I’m afraid of losing my obscurity. Genuineness only thrives in the dark. Like celery.

—Aldous Huxley, 1925

He who treats another human being as divine thereby assigns to himself the relative status of a child or an animal.

—E. R. Dodds, 1951

Fame is no sanctuary from the passing of youth. Suicide is much easier and more acceptable in Hollywood than growing old gracefully.

—Julie Burchill, 1986

Men are generally more pleased with a widespread than with a great reputation.

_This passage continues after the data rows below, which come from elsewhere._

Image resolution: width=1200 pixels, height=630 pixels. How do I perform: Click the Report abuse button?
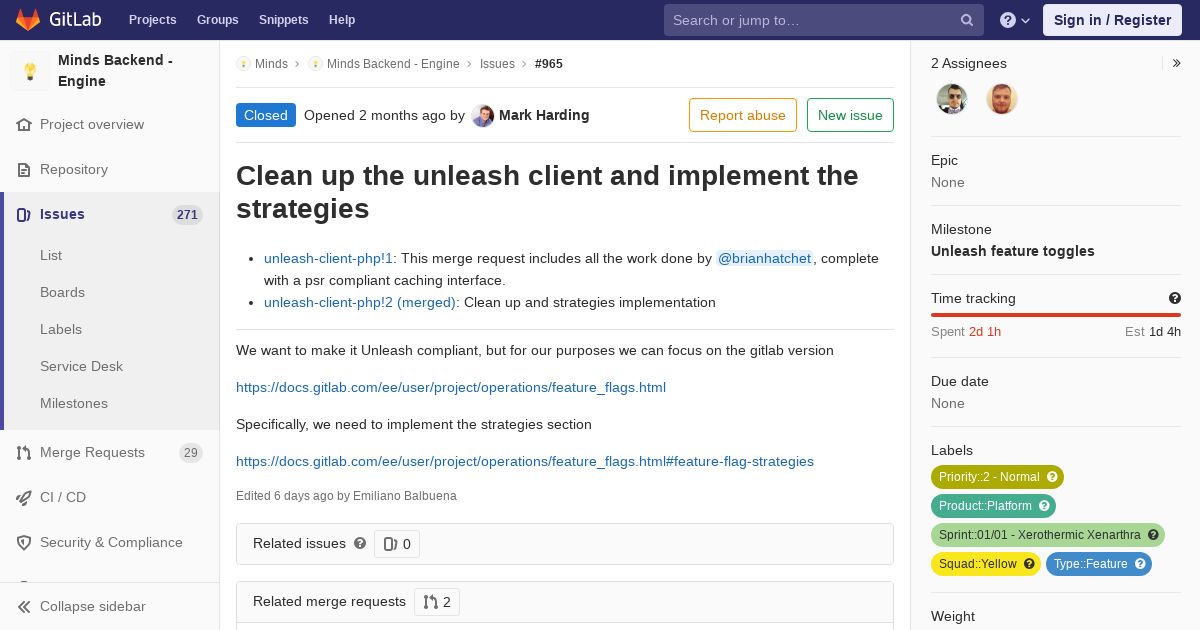point(743,115)
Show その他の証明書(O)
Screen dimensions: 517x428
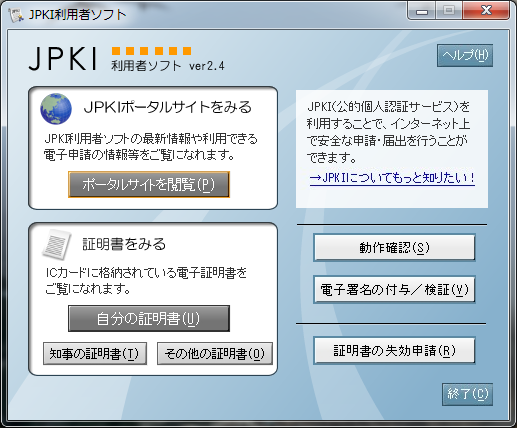point(215,353)
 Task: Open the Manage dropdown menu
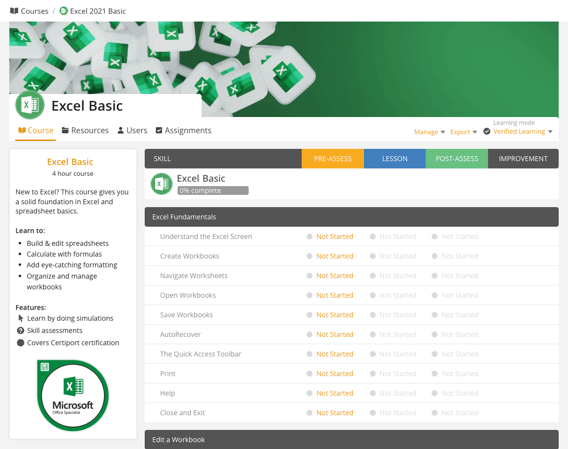pyautogui.click(x=430, y=132)
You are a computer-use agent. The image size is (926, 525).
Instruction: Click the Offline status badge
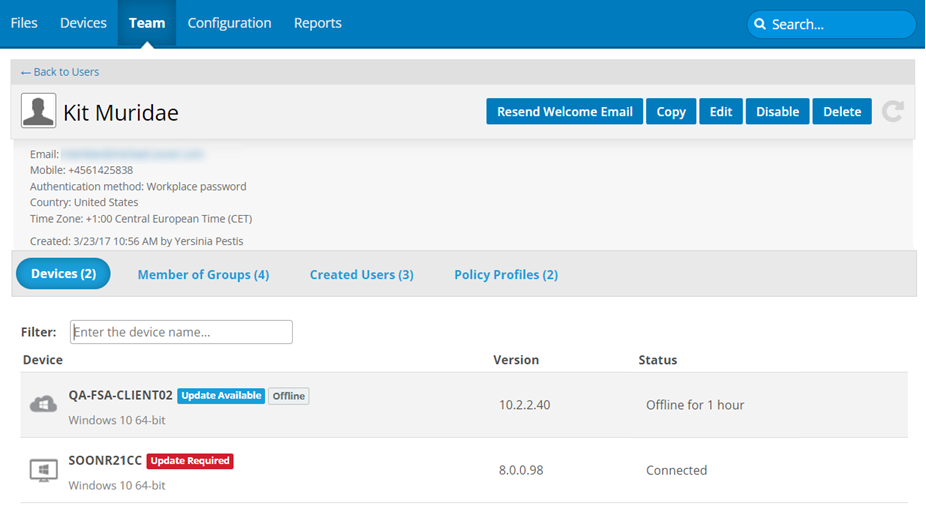(x=288, y=396)
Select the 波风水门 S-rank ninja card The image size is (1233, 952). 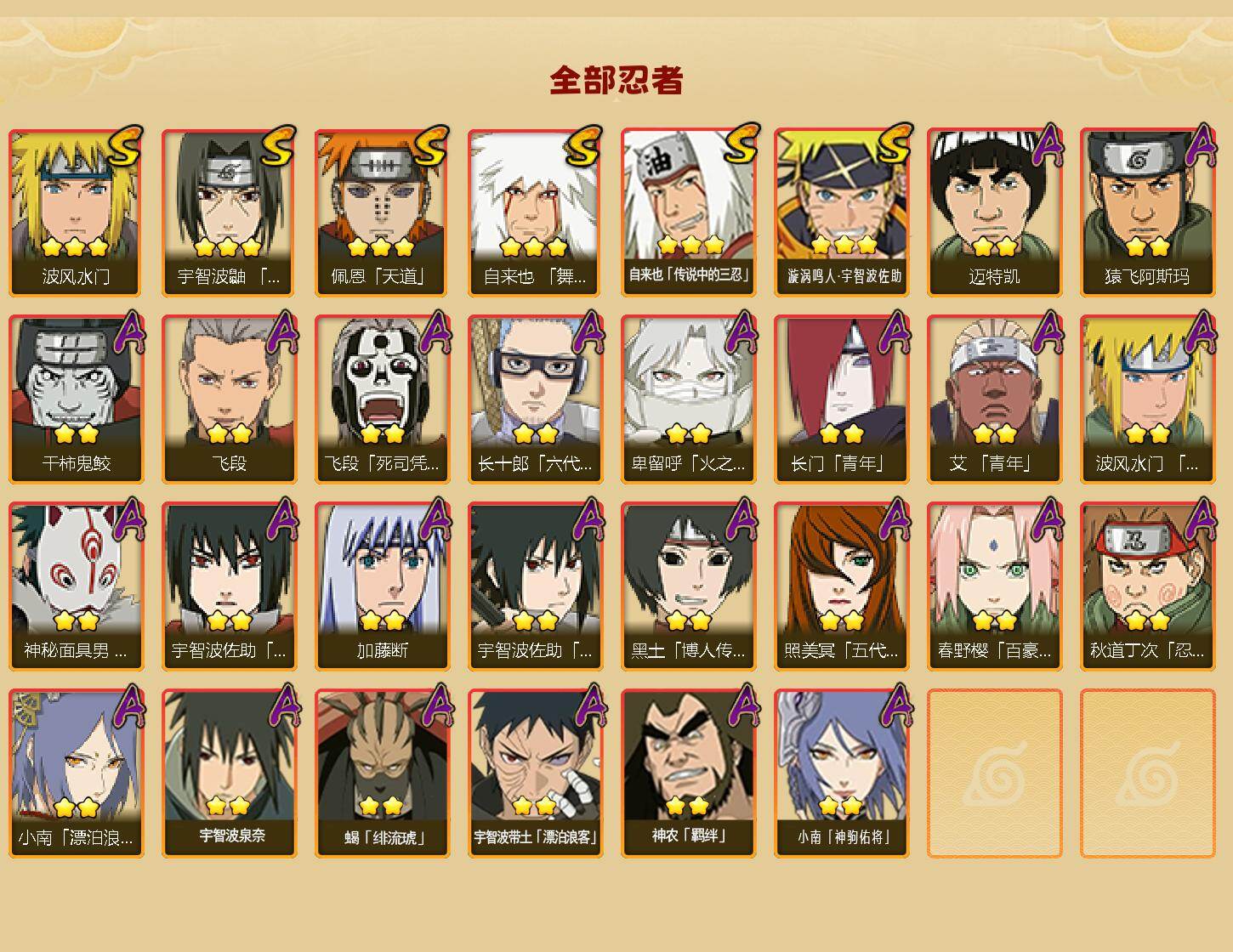pyautogui.click(x=77, y=212)
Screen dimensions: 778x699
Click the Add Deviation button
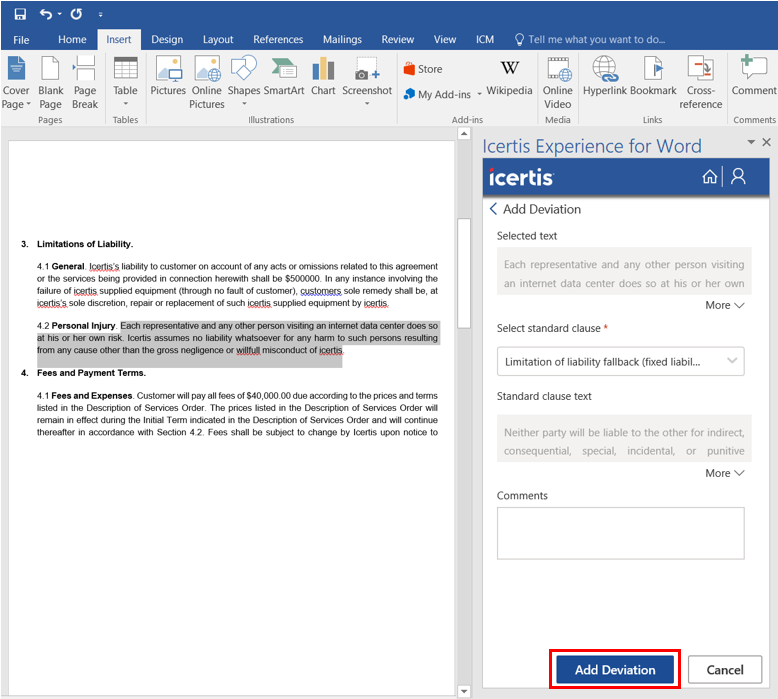[x=615, y=670]
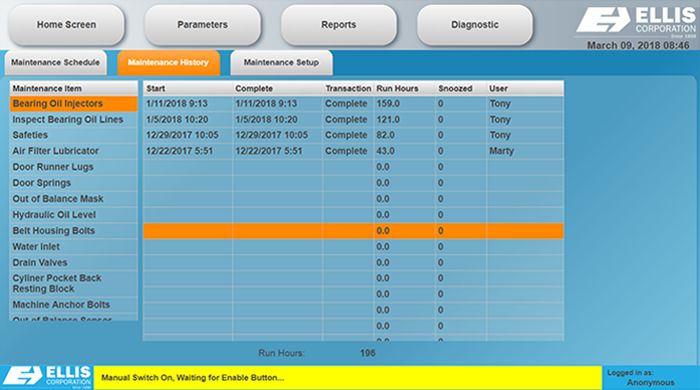The height and width of the screenshot is (390, 700).
Task: Select the 12/22/2017 history row by Marty
Action: coord(353,151)

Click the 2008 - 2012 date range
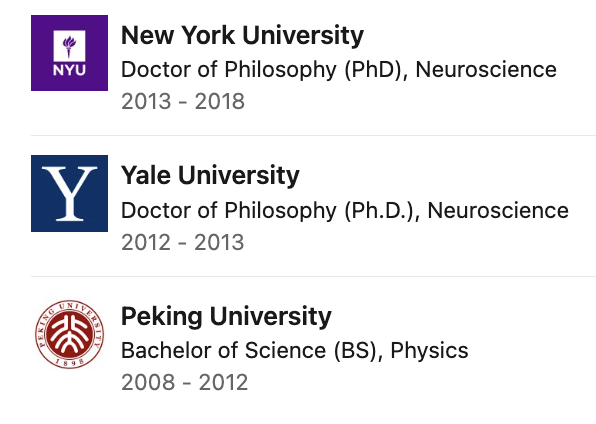[x=184, y=383]
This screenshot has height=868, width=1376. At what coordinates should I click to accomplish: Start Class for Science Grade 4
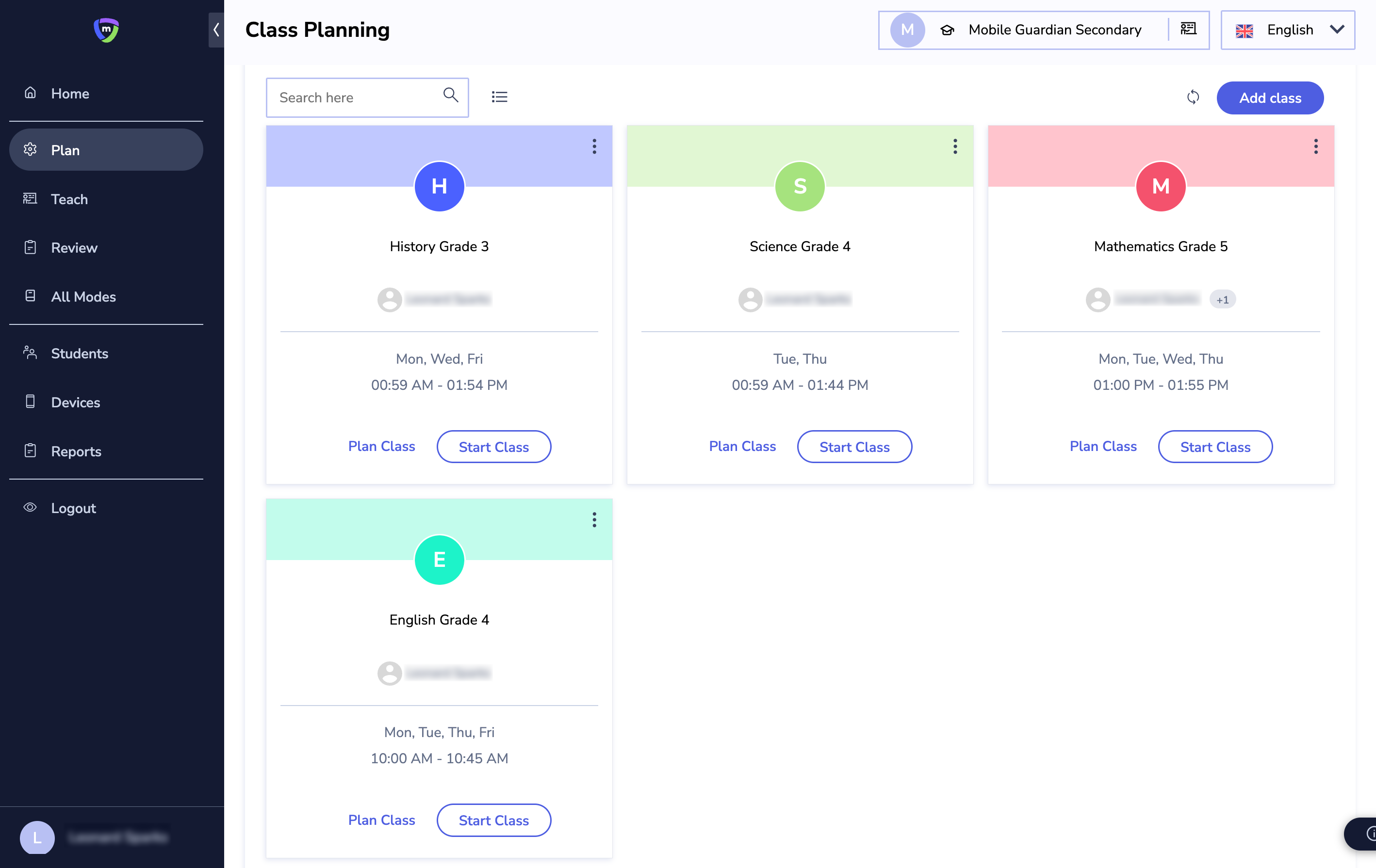[x=854, y=447]
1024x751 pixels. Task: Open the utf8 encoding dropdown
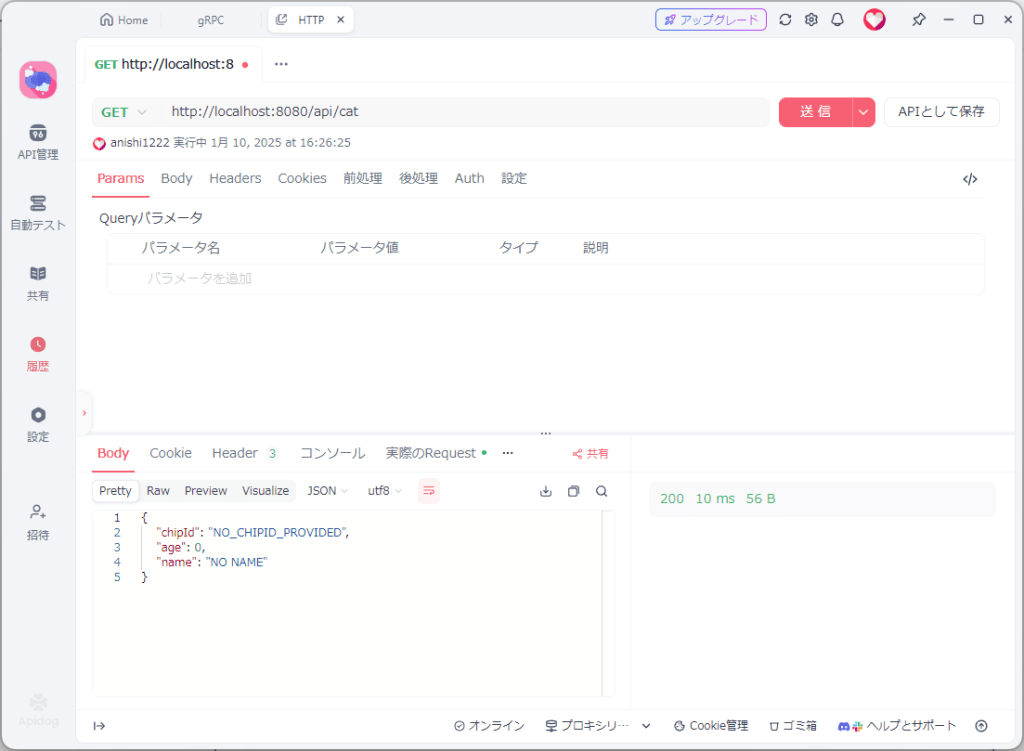click(384, 491)
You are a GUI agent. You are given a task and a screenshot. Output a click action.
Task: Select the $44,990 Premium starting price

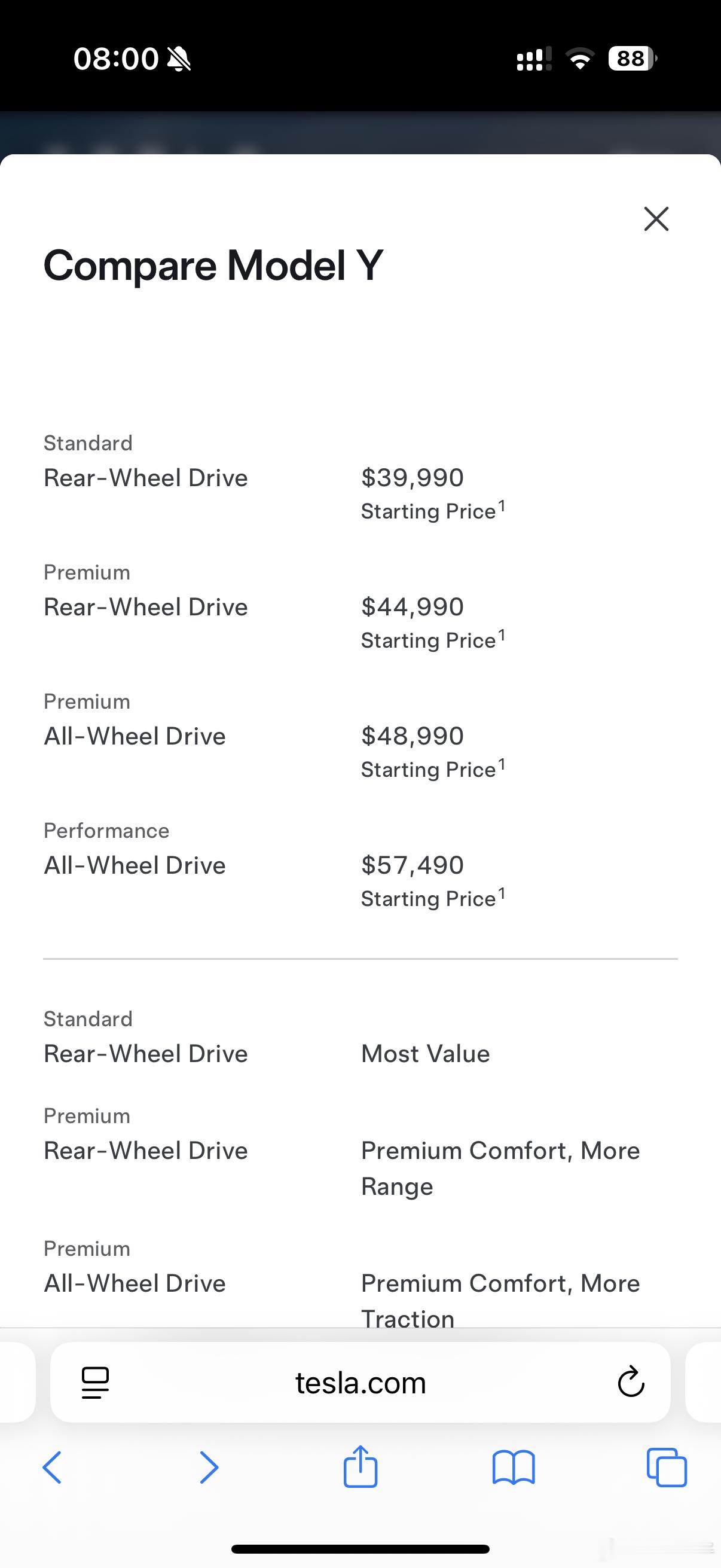[413, 607]
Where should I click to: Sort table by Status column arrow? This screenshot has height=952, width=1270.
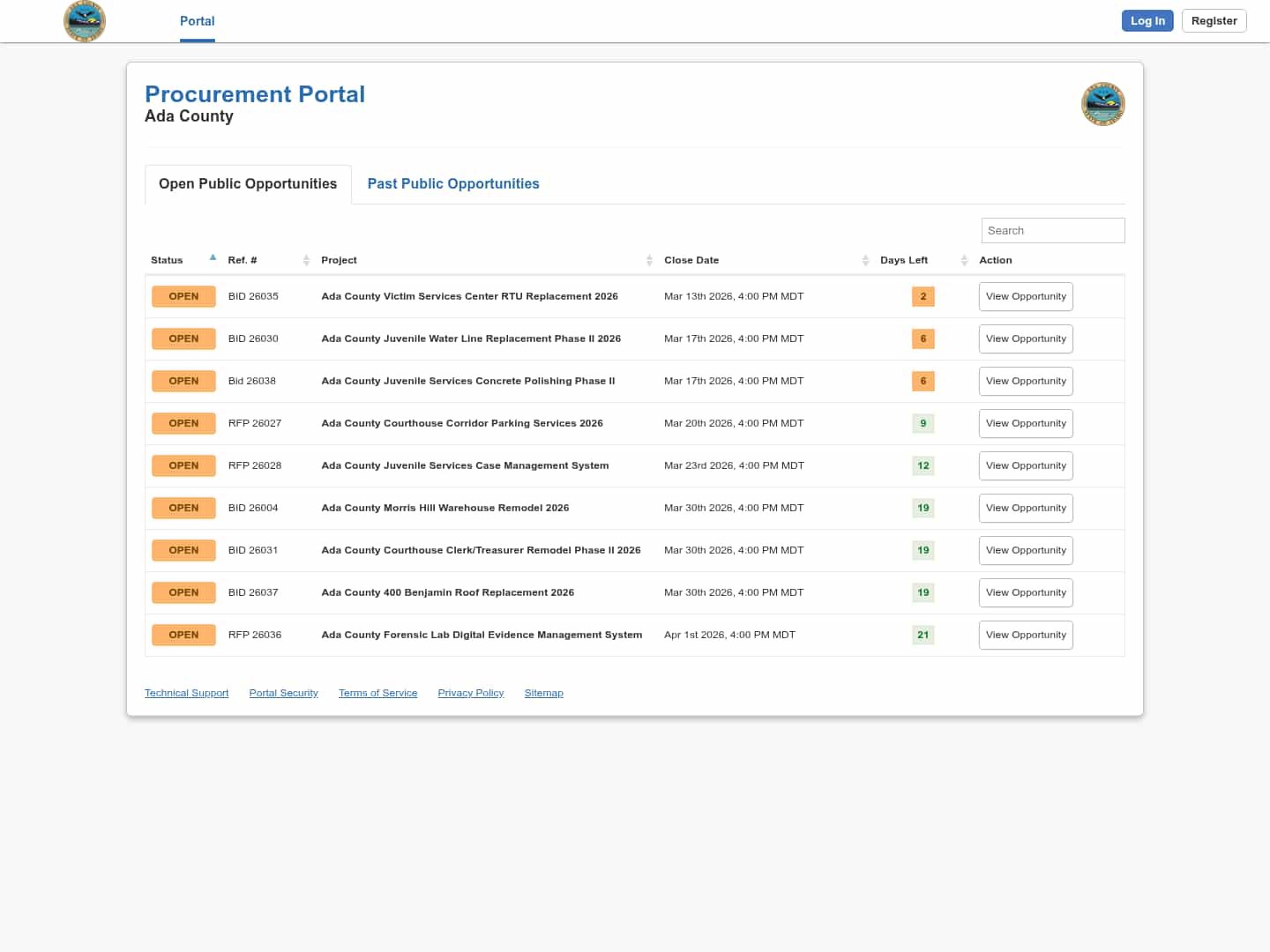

—Pliny the Younger, c. 110

Now there is fame! Of all—hunger, misery, the incomprehension by the public—fame is by far the worst. It is the castigation by God of the artist. It is sad. It is true.

—Pablo Picasso, c. 1961

Fame will go by and, so long, I’ve had you, fame. If it goes by, I’ve always known it was fickle. So at least it’s something I experienced, but that’s not where I live.

—Marilyn Monroe, 1962

We all have a contract with the public—in us they see themselves, or what they would like to be.

—Clark Gable, 1935

There lurks in every human heart a desire of distinction which inclines every man first to hope and then to believe that nature has given him something peculiar to himself. 

—Samuel Johnson, 1763

There is only one thing in the world worse than being talked about, and that is not being talked about.

—Oscar Wilde, 1891

What a heavy burden is a name that has become too famous.

—Voltaire, 1723

They are trying to make me into a fixed star. I am an irregular planet.

—Martin Luther, c. 1530

Being a star has made it possible for me to get insulted in places where the average Negro could never hope to go and get insulted.

—Sammy Davis Jr., 1965

How sweet it is to have people point and say, “There he is.”